Some of the countries that could be in that position include Austria, Czech Republic or Slovakia.

They could then go on to play Italy in the last eight before taking on France in the semi finals and maybe one of Germany, Spain or Portugal in the final.

However, England haven’t always done things the easy way in the past and should they make a meal out of the group stage, they will face a far bigger mountain to climb if they want to taste success for the first time since 1966.

England Euro 2024

The route if England finish second

The cliche in football is that there are no easy games but should they finish second then well, it’ll be even harder.

Not finishing top of the group would likely see them face hosts Germany in the round of 16 – although they did beat them at the same stage in Euro 2020.

Spain would then probably be the next opponents in the quarter finals before Portugal in the semi finals, setting up a grandstand finish against France.
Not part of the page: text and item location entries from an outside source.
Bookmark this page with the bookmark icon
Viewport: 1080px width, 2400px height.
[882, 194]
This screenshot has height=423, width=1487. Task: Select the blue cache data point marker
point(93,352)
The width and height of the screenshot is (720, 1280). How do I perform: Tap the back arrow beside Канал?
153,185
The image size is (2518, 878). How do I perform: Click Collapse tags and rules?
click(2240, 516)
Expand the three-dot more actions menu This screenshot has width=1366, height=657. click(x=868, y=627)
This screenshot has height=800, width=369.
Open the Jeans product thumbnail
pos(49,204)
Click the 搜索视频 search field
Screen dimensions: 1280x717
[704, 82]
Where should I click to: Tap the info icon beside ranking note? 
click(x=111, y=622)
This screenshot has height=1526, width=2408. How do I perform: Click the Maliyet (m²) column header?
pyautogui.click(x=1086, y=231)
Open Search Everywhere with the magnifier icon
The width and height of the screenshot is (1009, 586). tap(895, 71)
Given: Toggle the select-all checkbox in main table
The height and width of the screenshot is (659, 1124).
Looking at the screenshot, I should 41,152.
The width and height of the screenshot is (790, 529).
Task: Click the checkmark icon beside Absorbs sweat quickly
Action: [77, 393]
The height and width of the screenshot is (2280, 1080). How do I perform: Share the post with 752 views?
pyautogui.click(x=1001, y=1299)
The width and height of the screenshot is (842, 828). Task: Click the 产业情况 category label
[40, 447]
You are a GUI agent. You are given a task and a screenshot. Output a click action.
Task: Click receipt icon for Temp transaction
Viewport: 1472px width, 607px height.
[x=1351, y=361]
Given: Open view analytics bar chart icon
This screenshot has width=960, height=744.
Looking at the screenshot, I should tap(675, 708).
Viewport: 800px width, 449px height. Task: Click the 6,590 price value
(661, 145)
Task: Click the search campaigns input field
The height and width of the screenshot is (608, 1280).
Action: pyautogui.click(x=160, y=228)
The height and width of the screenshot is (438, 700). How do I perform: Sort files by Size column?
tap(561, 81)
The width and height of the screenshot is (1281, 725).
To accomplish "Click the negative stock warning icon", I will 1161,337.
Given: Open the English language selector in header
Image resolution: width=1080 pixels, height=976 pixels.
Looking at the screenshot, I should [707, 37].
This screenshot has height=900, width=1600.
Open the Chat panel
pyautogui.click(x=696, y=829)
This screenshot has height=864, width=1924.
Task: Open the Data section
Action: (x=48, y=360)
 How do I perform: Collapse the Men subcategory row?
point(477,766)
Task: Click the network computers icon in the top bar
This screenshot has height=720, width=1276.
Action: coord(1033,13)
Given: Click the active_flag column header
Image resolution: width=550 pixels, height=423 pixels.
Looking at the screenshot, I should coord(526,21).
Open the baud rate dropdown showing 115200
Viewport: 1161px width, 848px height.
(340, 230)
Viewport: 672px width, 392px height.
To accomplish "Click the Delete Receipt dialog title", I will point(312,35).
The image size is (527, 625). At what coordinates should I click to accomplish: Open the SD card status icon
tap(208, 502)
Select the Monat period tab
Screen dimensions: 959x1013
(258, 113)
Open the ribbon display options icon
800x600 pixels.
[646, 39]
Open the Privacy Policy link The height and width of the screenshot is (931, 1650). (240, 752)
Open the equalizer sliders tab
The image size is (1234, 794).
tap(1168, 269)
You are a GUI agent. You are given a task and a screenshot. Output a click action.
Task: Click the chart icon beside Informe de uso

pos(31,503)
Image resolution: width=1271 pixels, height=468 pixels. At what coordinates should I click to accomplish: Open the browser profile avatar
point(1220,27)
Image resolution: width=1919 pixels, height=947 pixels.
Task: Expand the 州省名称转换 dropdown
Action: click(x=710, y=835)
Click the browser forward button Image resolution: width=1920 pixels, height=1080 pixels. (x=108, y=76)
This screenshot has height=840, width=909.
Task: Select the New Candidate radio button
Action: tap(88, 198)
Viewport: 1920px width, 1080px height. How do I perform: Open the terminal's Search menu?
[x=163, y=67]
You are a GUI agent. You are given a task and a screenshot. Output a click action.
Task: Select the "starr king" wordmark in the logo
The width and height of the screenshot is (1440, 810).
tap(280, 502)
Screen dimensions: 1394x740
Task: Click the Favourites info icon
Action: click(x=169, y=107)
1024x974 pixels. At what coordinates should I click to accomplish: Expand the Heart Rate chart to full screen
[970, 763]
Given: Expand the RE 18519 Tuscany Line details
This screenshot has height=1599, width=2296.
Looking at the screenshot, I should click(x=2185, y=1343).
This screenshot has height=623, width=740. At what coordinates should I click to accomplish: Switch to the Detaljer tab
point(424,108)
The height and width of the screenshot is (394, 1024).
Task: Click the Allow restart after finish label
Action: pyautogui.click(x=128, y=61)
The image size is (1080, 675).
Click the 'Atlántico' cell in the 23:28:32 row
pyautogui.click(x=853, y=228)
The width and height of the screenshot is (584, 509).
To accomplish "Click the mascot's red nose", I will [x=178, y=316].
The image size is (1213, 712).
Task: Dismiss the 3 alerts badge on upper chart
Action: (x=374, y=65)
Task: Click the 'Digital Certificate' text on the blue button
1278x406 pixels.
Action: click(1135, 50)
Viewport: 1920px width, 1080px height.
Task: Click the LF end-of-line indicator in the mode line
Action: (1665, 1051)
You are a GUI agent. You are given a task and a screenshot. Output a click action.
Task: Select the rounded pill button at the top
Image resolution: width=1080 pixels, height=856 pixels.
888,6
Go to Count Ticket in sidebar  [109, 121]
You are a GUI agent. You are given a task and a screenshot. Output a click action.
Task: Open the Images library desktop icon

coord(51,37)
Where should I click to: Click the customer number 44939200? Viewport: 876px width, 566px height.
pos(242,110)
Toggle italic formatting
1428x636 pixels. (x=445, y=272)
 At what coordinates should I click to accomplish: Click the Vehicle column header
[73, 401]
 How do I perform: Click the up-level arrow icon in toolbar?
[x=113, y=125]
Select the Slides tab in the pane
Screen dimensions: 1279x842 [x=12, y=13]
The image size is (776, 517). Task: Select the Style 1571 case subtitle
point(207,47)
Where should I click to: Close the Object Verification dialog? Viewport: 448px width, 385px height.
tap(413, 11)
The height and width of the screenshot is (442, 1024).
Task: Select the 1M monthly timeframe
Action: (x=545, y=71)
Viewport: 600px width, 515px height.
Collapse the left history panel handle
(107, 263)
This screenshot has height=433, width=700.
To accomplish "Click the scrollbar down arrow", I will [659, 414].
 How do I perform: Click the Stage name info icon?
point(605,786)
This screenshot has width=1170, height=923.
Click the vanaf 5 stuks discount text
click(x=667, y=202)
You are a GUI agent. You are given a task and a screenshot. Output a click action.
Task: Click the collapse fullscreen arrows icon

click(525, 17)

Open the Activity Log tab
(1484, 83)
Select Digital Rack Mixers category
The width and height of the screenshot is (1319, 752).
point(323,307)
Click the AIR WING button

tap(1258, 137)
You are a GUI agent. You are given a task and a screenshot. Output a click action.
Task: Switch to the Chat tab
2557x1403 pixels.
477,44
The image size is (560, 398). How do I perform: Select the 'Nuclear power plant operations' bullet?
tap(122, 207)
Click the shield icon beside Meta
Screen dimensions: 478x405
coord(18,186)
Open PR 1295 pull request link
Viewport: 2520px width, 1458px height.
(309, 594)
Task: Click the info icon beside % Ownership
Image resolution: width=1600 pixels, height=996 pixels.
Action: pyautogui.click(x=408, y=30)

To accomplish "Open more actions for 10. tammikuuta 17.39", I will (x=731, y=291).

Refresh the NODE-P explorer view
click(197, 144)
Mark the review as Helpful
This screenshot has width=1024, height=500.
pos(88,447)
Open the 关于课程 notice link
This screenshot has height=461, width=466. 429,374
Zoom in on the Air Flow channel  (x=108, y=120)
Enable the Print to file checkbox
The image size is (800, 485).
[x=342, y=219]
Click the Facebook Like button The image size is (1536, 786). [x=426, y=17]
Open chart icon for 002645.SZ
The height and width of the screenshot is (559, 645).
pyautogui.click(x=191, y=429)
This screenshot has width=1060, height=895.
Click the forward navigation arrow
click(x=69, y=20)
It’s likely that this summer will be Southgate’s final one as England manager – regardless of the outcome.

There’s been plenty of conversation around the 58-year-old, who has been touted as the man to replace Erik ten Hag at Old Trafford this summer.

Despite the speculation Southgate insists he’s “totally relaxed” about this situation and his only focus is the Euro 2024 campaign.

“I’m totally relaxed about it, because life will go on whatever happens,” he told GQ.

“I also don’t think it would be right to make a decision before a tournament. I remember Fabio (Capello) signing a new contract before (World Cup 2010) and everybody said: ‘What the bloody hell are they doing? He should be proving himself in the tournament’

“If I was two years into the job, then perhaps I would feel differently. But we’re eight years in, and for me, all of my focus is on one thing: how do I get this team to win?”